* _Task inputs_:
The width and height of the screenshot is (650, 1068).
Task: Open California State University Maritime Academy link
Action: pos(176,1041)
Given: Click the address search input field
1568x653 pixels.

--

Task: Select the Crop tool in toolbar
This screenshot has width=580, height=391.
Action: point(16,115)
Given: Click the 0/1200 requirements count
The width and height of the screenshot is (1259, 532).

==

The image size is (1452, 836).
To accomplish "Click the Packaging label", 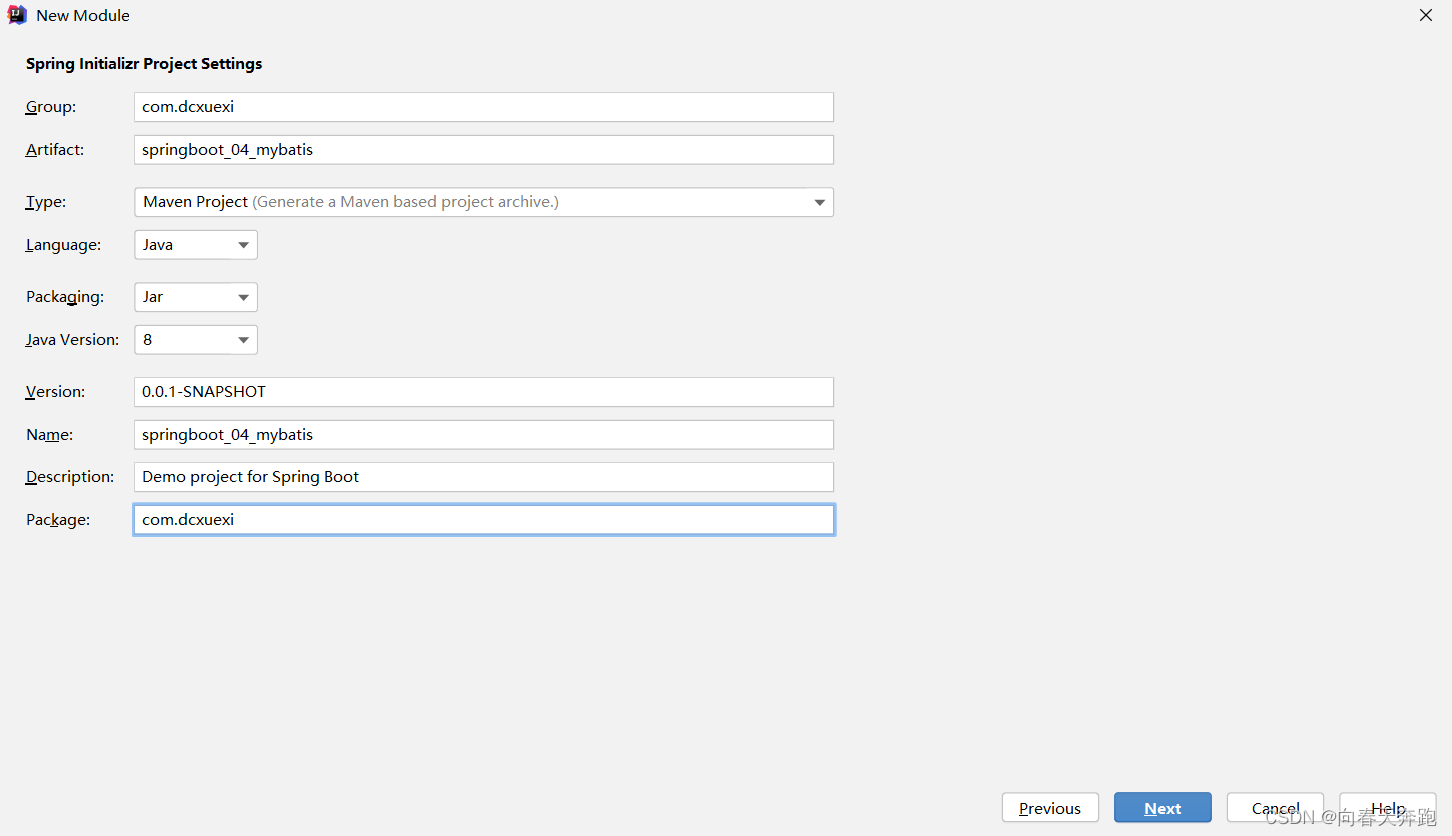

* _Exercise requirements_: From the data above, output exactly the lines between the one containing "Given: Click the address search input field" and the one containing "1568x653 pixels.", counting both of them.

* _Result_:
Given: Click the address search input field
1568x653 pixels.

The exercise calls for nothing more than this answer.